Write the records below as a numbered list, leaving out blank lines and the pictures: begin at the line that contains "Click the orange warning triangle icon" and stop after the line that contains "click(x=402, y=102)".
[start of AVAILABLE DATA]
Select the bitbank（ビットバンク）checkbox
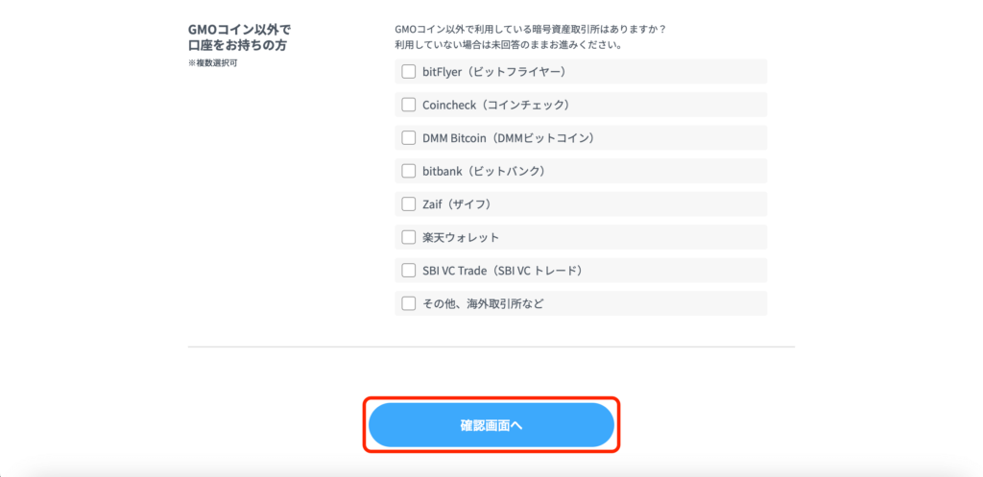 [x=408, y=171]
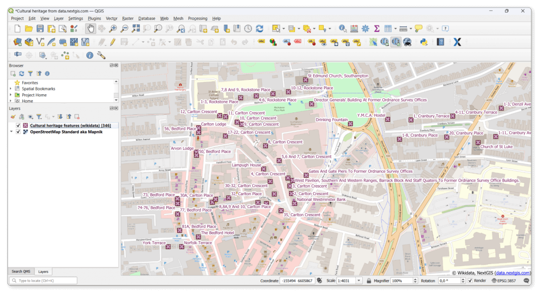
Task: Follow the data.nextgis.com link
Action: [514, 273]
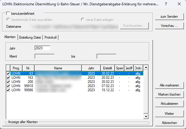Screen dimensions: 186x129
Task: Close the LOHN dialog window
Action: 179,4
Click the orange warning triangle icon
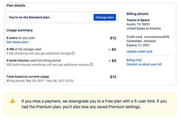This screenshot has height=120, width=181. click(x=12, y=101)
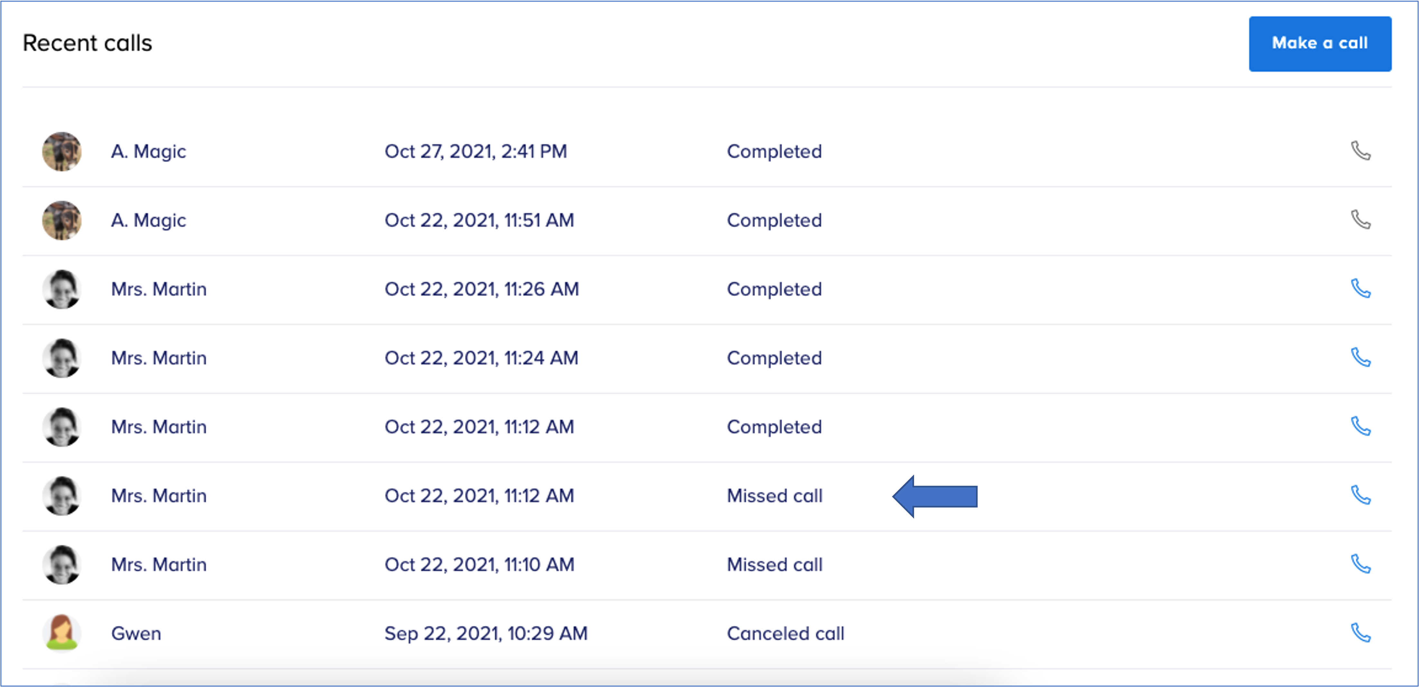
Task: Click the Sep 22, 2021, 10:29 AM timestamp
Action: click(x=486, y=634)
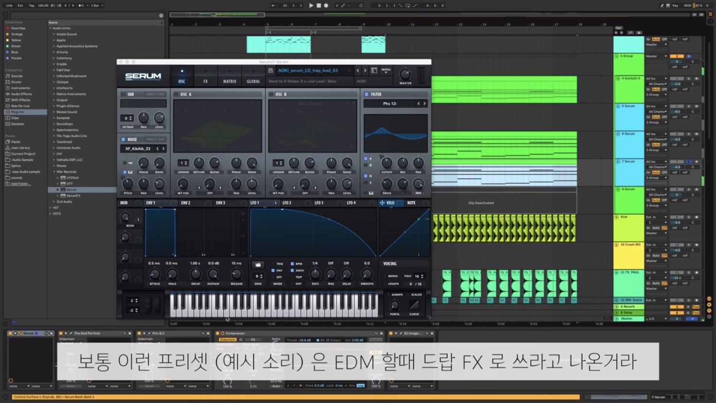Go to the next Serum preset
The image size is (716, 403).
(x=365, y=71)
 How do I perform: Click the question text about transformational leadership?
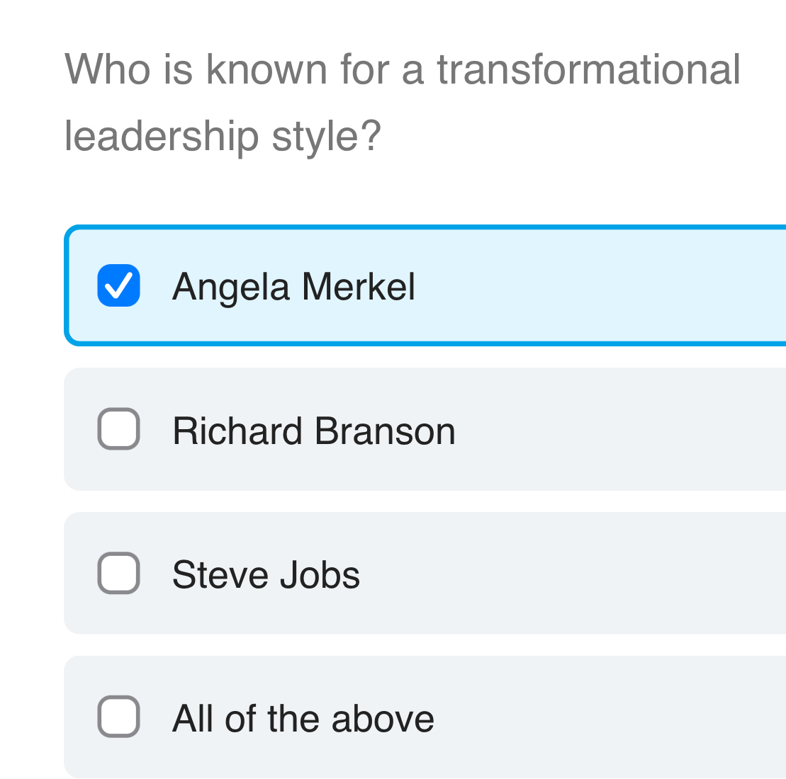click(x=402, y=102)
[end of AVAILABLE DATA]
[start of AVAILABLE DATA]
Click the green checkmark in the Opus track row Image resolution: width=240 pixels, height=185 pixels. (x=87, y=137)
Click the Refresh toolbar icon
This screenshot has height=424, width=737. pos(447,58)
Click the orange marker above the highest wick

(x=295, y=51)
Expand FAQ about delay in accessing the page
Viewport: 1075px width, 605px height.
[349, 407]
[end of AVAILABLE DATA]
#### FULL SOLUTION
1. Click the orange warning triangle icon
2. This screenshot has height=120, width=181. click(x=12, y=101)
3. Task: Click the Sep 22, 2021, 10:29 AM timestamp
4. Action: click(x=486, y=634)
5. Go to the next Serum preset
6. The image size is (716, 403).
7. (x=365, y=71)
8.  How do I perform: Click the question text about transformational leadership?
9. click(x=402, y=102)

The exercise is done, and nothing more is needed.